On Mon, Jun 2, 2008 at 10:12 AM, Mary Sue Ittner <> wrote:

> Hi,
> When Justin asked about this plant I looked it up as I had never heard of
> the genus. Like Paul I learned it was in the Hycinthaceae family. I
> couldn't find this species listed in any of the many South African flora
> books I consulted. IPNI lists:
> Hyacinthaceae Resnova pilosa van der Merwe.
> Aant. Hers. Gen. Scilla Suid-Afr. (Tydskr. Wetensk. Kuns, vi. Afl. 3) 46
> (1946).
> So it appears to have been published in 1946.
> Both Kew and IPNI give this reference:
> basionym of: Hyacinthaceae Ledebouria pilosa
>  (
> Van der Merwe ) J.C.Manning & Goldblatt
> Edinburgh J. Bot. 60(3): 561 (2003 publ. 14 April 2004).
> Kew lists this species as native from Mpumalanga to KwaZulu-Natal so it
> would be from a summer rainfall area. I'd assume it would be dormant in
> winter and grow in summer. Rogan are you familiar with this plant and can
> you help Justin with cultivation information?
> John Bryan's Bulbs directs most of the Resnovas including this one to
> Drimiopsis maxima. That plant is listed by Kew as Resnova
> humifusa  (published 1997) with a note that this new name is not accepted
> by other check lists. Presumably they did not choose to call it Resnova
> maxima since there already was a plant by that name published in  1946.
> Ledebouria maxima is listed as a synonym from the Manning and Goldblatt
> reference above for for Resnova maxima.
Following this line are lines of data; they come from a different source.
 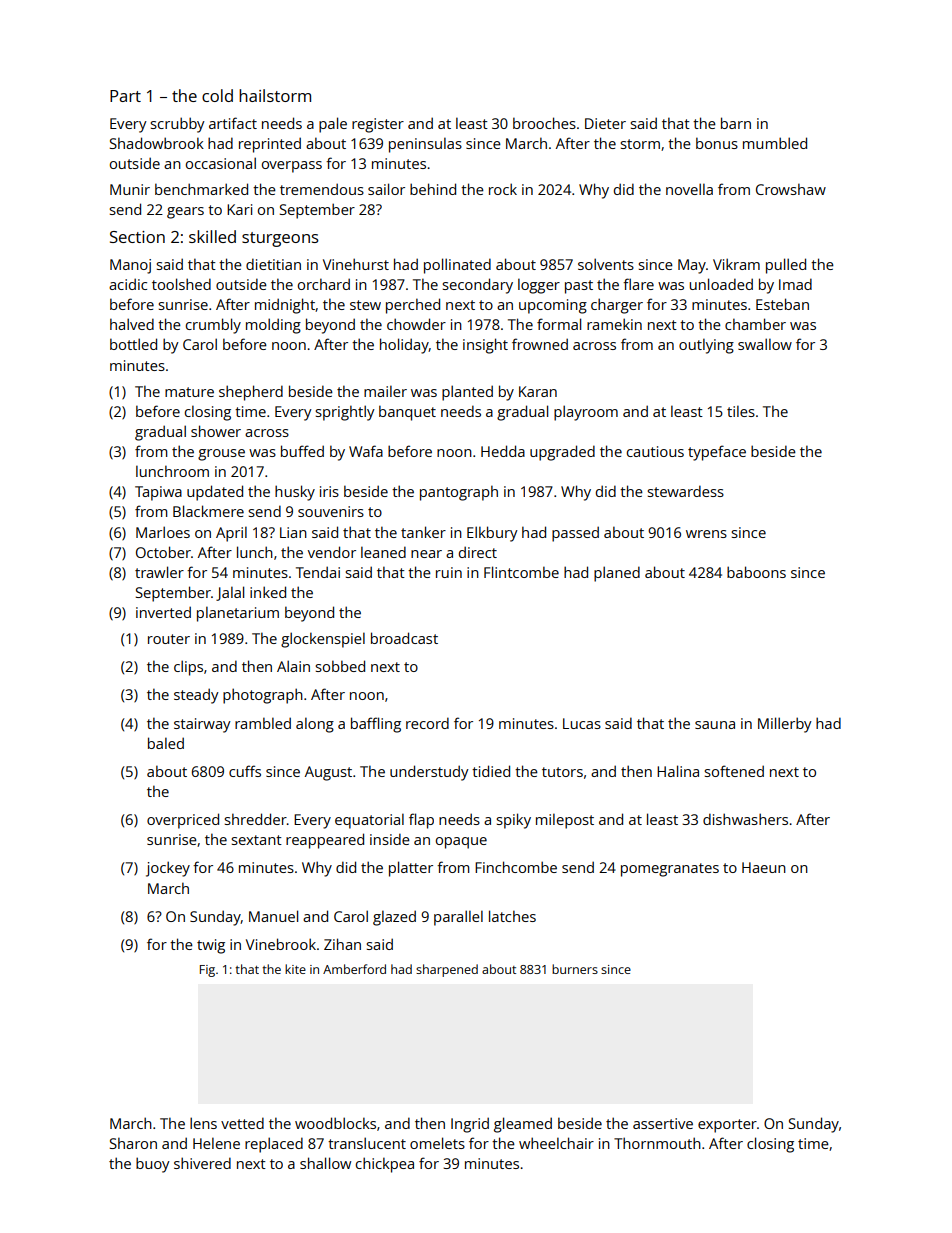 What do you see at coordinates (605, 123) in the screenshot?
I see `Dieter` at bounding box center [605, 123].
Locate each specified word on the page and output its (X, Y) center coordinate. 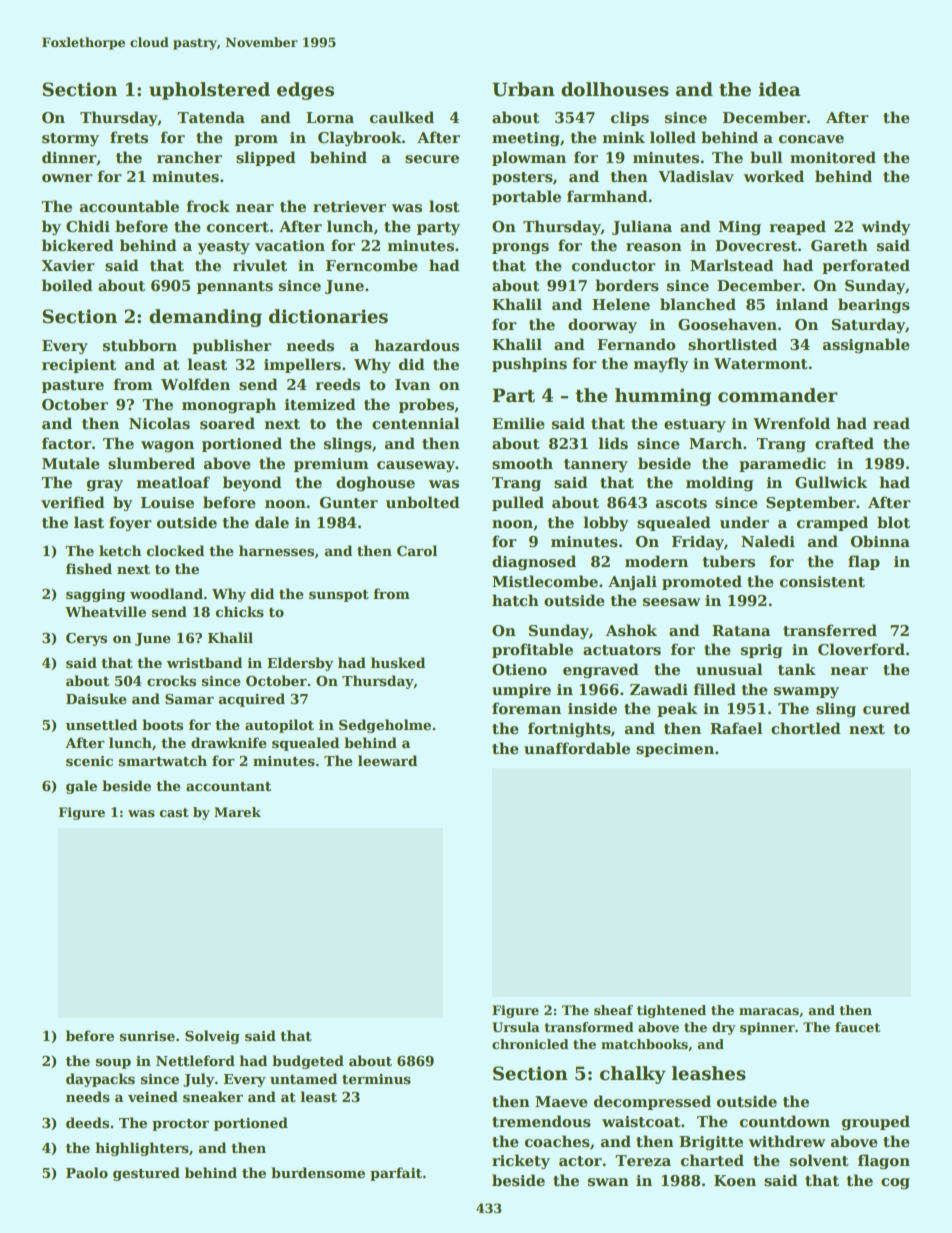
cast (174, 812)
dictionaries (328, 316)
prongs (520, 248)
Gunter (349, 502)
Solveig (212, 1037)
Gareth (839, 245)
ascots (681, 503)
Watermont (761, 363)
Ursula (516, 1027)
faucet (857, 1027)
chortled (806, 728)
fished (89, 568)
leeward (387, 760)
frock (208, 206)
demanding (205, 318)
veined (153, 1096)
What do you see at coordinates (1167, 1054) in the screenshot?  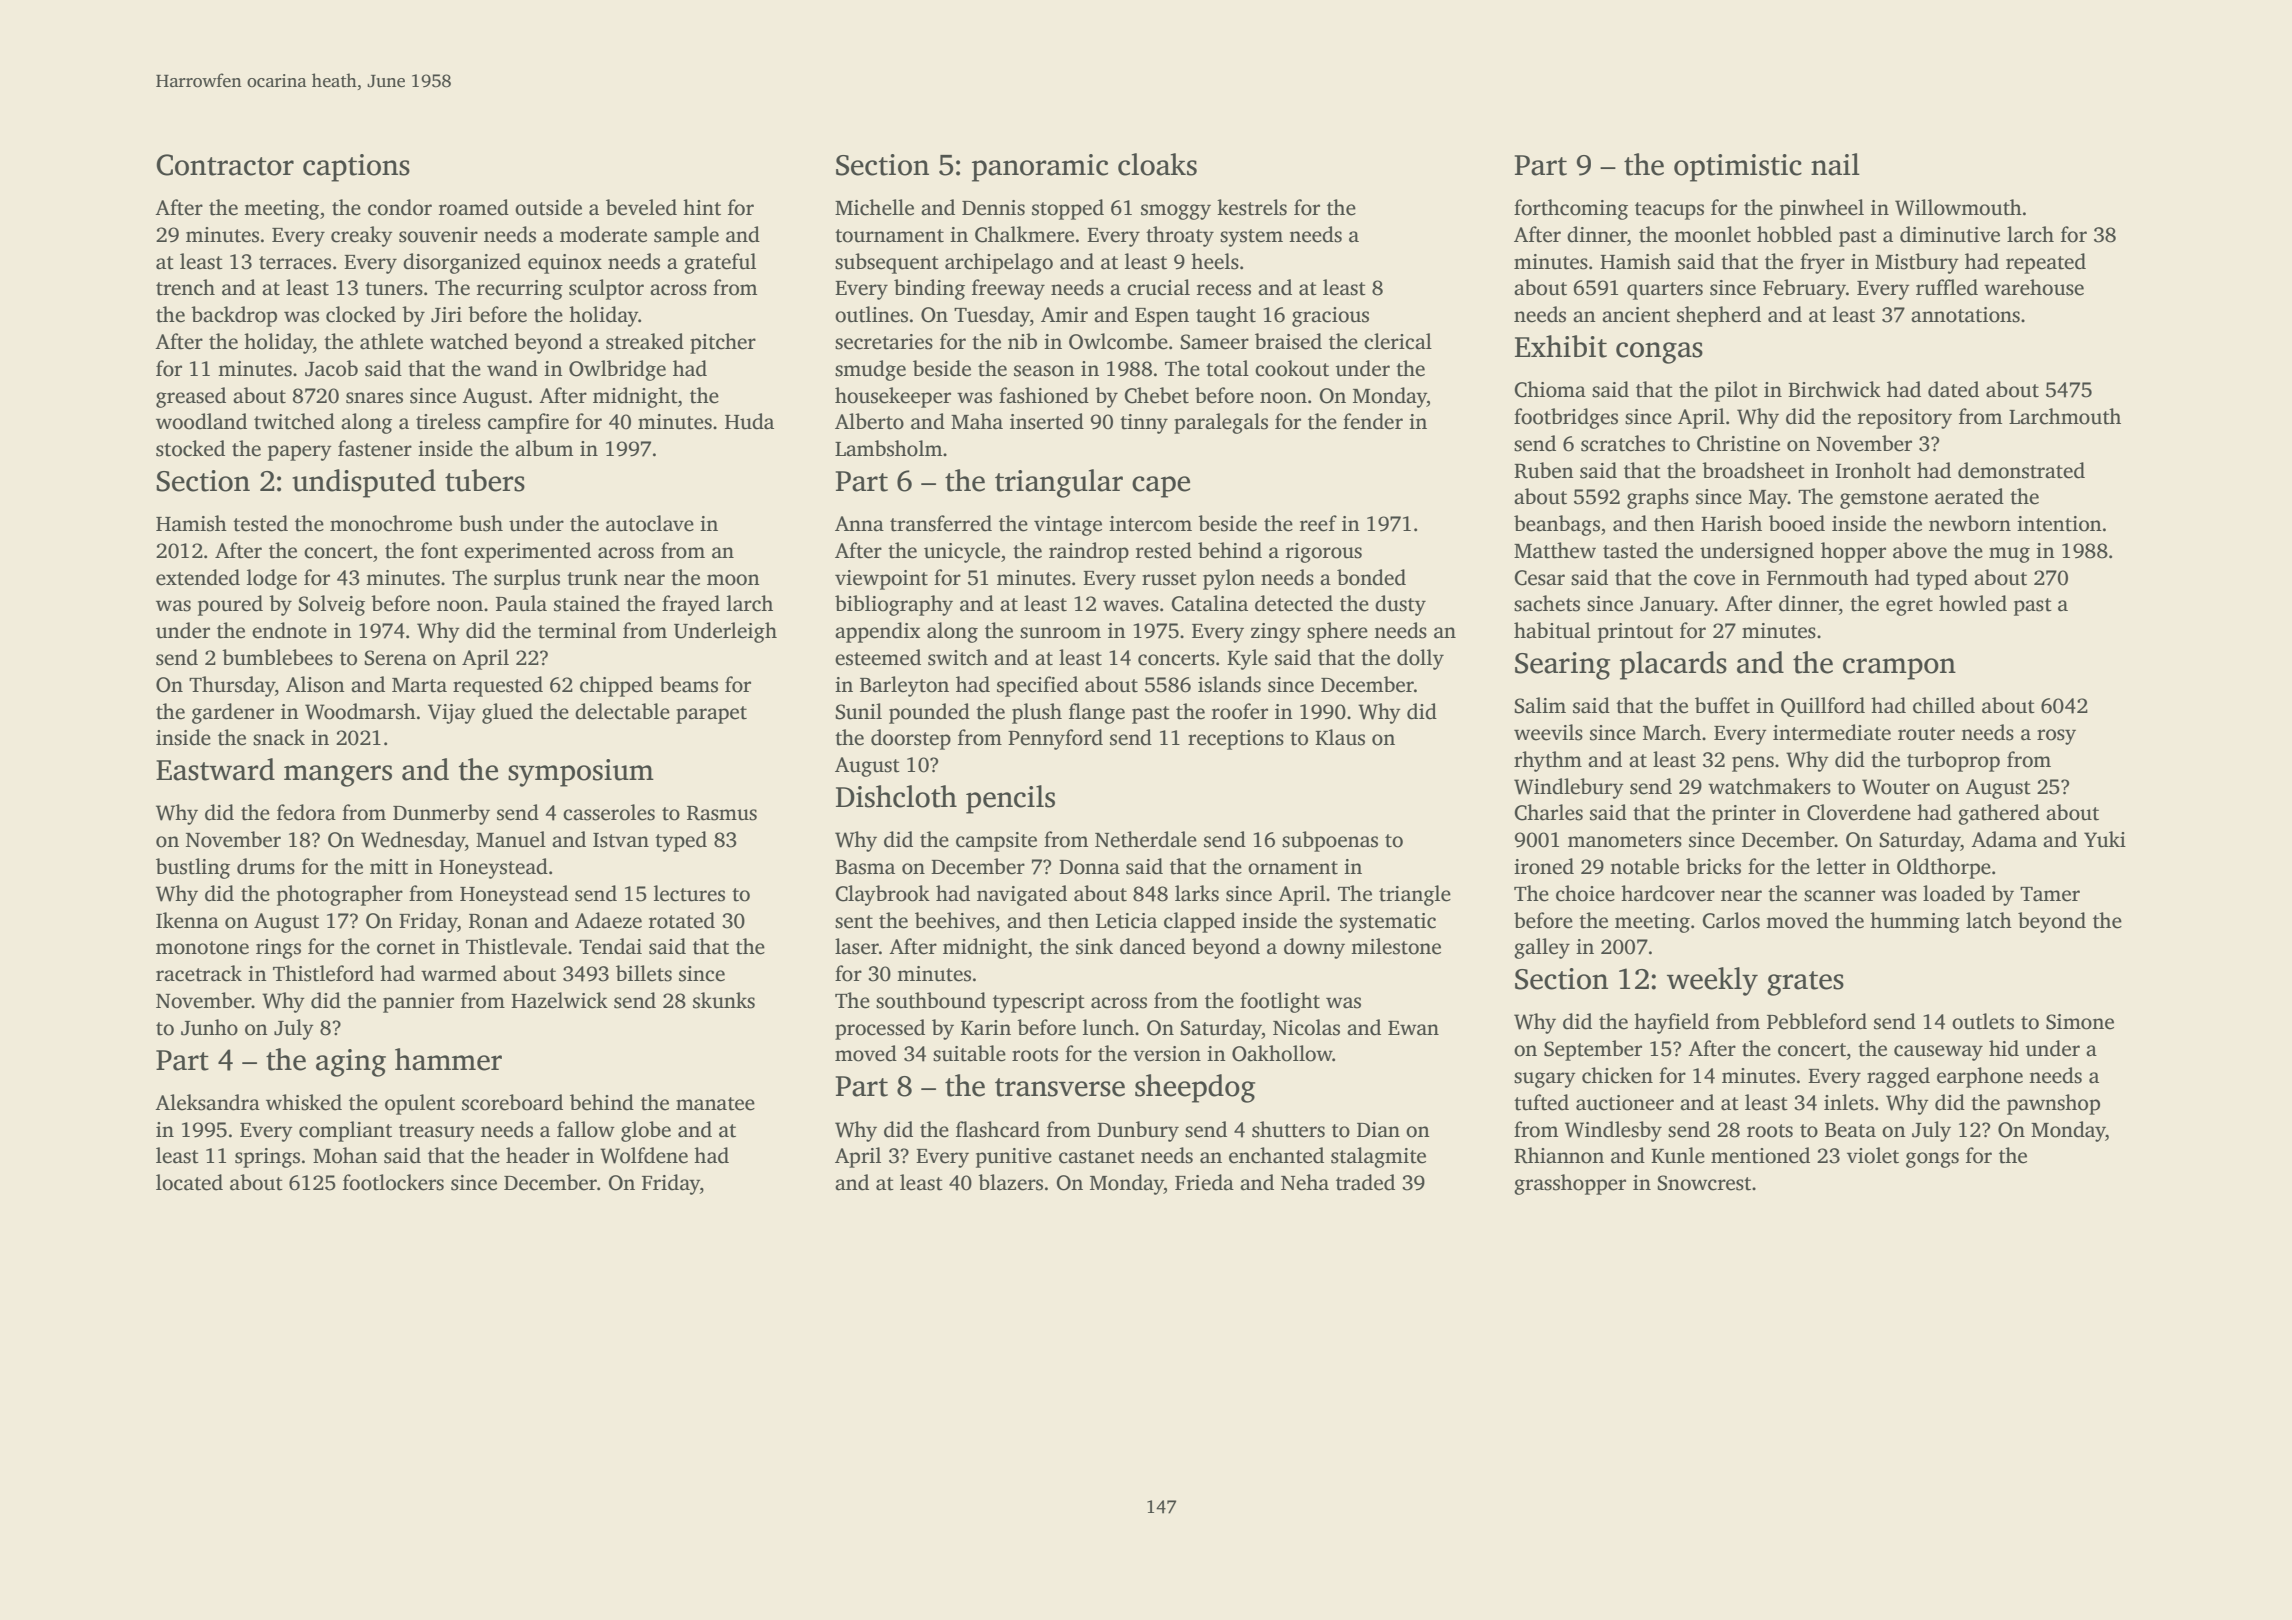 I see `version` at bounding box center [1167, 1054].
> Looking through the Kew synonym list for Resnova species you find
> Drimiopsis, Scilla, Ledebouria as synonyms.
> Any Hyacinthaceae experts in our group that can explain the difference
> between Resnova, Scilla, Drimiopsis, and Ledebouria? I'd love to add this
> to the wiki.
> All the name changes may be really fascinating for taxonomists, but it
> makes it really difficult (I say again) for people who want to grow the
> plants to get information about them when the name has changed and you have
> books written prior to those changes. How in the world do we keep up?